We must love all that is beautiful. The naked form of a woman is beautiful, but the folds of a loosely-fitting, simply plain costume are also beautiful, and perhaps the whiteness and softness gained, if it can be gained without loss of strength, by shading it from the sun, is a point gained; for it is lovely in its fragility—a loveliness which the air of heaven would roughen, which the eye of day would cover as thoroughly as a veil—subtle gradations which are never seen except by the painter.

Cover it, if you will, with soft folds that will fit to the motions, not with the snaky outer skin which reveals the shape completely, but without a touch of the multitude of colour charms. We can never return to the innocence of Eden until we fling off the clay portion of us, and look upon life with spiritual eyes.

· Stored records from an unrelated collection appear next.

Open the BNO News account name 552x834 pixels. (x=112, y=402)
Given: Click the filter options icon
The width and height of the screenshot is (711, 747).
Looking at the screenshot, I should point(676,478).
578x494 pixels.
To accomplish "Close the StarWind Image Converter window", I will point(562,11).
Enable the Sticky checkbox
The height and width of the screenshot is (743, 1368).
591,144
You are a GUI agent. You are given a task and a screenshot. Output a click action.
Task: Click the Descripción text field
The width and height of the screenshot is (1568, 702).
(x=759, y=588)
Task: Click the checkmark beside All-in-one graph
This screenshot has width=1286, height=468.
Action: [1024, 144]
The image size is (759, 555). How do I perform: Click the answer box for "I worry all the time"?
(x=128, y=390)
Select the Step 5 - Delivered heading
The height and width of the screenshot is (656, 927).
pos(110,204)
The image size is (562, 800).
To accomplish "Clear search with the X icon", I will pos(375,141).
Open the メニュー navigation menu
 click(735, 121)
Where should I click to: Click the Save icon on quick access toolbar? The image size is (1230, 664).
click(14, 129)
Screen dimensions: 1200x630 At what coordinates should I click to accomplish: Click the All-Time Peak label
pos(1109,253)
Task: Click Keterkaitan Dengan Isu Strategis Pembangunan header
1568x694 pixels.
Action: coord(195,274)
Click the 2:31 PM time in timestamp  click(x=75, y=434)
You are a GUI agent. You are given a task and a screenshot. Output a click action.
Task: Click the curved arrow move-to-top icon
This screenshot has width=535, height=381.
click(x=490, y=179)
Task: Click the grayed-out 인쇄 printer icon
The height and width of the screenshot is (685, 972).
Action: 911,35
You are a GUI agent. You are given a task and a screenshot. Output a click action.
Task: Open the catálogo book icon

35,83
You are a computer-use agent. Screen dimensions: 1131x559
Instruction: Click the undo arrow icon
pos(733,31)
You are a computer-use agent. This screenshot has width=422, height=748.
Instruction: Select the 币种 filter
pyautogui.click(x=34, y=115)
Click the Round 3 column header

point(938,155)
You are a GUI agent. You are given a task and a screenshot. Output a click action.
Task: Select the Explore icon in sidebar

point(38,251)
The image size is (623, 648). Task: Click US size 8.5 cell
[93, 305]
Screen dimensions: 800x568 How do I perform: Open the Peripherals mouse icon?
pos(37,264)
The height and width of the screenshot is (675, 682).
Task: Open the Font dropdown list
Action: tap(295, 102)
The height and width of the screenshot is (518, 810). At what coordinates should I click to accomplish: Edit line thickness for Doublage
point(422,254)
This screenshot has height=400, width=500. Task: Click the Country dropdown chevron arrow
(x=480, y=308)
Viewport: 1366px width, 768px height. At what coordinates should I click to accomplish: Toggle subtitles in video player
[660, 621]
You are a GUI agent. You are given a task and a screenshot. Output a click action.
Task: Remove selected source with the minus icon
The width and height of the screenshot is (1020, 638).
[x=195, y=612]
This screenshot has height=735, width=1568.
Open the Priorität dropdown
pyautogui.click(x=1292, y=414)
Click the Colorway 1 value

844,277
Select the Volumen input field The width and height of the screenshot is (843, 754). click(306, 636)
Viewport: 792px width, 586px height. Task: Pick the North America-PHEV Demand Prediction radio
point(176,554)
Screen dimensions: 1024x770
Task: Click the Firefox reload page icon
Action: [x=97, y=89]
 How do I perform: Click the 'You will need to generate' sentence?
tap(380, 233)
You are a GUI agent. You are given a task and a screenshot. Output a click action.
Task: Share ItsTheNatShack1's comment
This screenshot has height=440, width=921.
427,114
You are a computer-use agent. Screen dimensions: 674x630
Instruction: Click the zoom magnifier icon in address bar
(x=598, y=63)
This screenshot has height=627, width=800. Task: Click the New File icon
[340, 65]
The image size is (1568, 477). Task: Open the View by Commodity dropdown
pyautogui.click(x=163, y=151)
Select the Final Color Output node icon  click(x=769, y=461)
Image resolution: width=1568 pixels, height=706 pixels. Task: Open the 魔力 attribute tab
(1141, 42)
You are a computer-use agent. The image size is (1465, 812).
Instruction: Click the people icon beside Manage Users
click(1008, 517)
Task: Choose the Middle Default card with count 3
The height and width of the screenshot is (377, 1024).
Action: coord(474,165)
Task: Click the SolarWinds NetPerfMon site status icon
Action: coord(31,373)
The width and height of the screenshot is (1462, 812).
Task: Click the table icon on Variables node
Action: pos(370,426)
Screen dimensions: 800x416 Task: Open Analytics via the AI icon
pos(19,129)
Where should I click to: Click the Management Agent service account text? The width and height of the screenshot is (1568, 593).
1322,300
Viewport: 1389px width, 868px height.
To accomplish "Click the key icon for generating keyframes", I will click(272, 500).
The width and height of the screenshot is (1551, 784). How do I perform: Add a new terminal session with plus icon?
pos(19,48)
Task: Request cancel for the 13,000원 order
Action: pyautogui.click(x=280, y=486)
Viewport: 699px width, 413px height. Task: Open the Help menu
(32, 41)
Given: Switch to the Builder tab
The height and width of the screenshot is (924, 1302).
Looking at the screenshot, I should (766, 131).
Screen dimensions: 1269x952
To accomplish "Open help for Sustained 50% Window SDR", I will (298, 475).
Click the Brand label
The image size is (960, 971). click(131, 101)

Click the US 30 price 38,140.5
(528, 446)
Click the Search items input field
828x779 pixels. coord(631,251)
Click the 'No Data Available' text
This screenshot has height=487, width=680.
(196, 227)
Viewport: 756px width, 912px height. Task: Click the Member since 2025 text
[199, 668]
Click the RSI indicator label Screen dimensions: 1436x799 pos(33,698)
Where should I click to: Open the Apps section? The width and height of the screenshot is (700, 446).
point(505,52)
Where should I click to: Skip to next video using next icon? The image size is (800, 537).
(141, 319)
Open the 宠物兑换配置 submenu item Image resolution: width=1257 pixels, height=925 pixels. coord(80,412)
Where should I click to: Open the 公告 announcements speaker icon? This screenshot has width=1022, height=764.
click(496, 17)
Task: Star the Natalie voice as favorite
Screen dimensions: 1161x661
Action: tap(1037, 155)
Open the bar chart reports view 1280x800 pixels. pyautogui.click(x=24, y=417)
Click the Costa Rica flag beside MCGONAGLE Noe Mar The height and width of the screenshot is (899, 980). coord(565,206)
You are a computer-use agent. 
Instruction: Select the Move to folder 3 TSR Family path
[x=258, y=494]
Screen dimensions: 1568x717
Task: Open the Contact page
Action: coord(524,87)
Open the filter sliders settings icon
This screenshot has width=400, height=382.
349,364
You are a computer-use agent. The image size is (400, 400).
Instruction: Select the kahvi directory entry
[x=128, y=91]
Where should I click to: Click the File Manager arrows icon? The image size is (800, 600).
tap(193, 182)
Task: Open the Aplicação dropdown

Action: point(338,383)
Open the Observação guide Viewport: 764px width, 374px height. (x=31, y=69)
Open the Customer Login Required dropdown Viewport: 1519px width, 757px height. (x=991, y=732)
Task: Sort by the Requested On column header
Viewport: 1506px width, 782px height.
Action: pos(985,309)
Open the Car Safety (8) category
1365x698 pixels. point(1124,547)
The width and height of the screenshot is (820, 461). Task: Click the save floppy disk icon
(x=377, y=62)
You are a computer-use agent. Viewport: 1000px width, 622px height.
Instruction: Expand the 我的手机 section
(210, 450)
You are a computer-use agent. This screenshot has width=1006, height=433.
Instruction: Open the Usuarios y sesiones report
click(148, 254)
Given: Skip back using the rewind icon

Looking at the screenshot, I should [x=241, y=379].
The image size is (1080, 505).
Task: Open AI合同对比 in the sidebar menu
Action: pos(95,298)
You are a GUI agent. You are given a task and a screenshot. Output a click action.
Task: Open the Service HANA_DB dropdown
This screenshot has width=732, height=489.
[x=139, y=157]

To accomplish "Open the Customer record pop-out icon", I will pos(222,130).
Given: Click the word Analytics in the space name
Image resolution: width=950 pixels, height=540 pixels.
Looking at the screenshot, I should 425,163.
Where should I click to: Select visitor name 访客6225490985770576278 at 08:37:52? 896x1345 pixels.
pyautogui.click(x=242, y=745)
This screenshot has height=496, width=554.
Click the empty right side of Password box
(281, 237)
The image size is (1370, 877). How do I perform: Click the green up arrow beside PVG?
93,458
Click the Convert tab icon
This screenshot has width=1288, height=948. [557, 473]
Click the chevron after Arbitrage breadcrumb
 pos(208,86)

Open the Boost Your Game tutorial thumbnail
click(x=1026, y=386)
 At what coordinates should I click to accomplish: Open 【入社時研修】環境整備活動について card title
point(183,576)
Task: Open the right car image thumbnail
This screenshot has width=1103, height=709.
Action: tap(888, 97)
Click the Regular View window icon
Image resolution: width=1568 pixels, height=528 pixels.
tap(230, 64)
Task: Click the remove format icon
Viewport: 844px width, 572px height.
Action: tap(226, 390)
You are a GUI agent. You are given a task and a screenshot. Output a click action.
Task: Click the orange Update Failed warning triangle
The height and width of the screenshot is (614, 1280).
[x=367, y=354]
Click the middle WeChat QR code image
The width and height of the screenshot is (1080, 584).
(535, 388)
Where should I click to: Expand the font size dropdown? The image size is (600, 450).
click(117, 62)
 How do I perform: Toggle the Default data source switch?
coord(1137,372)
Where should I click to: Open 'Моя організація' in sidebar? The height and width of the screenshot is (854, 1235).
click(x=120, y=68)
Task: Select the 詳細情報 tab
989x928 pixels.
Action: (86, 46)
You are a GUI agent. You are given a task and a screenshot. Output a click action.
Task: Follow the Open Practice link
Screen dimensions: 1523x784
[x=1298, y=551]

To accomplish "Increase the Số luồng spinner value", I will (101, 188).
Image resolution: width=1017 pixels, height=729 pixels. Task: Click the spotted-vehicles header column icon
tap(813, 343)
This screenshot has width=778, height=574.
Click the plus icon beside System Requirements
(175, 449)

Then the ugliness of sin and crime will make us droop our eyes, but never the perfection of nature.

I have seen people turn with blushing faces at the sight of a naked child, as if it was something to be guilty about. Education had debased their minds. In the South Seas I have watched the sexes together plunge into the coral-washed waves, and discourse on passing events ashore, and they had no thought of shame. Nature had left them where education will bring us all, if the time ever comes when knowledge can be surmounted.

Choose, while you must dress, each a fashion to suit yourselves. Begin with the figure which your Maker has given you, and assimilate as nearly as your material will permit your fashion to that figure. Consult the hygiene of that form, and make your fashion subordinate to those laws. Perfect health and perfect grace go together. Consult the colour which nature has given to you, and place the colour of your costume in harmony with that, to keep that colour, when dressed, exactly in the same position as it is when you are nude; for depend upon it, if you are in health, no heightening or lowering will ever become you so well.

Remember that fashionable colours may have suited the particular woman who made the fashion; seldom anyone else.

Think you are as good a woman as any other, and bring pride to the rescue. You have equal right, through the royalty of your perfect womanhood, to make a fashion as any duchess or demi-mondaine in the land.

Banish false hair, which only heats your brains and wears away your own hair, besides carrying dead impressions and nameless diseases into your system.

Banish hats that hide or kill faces, or weigh down heads. A light cover for the sun, if fierce: yet the hair was given to man for this purpose.

Banish stays, which murder not only yourselves, but the races coming after you.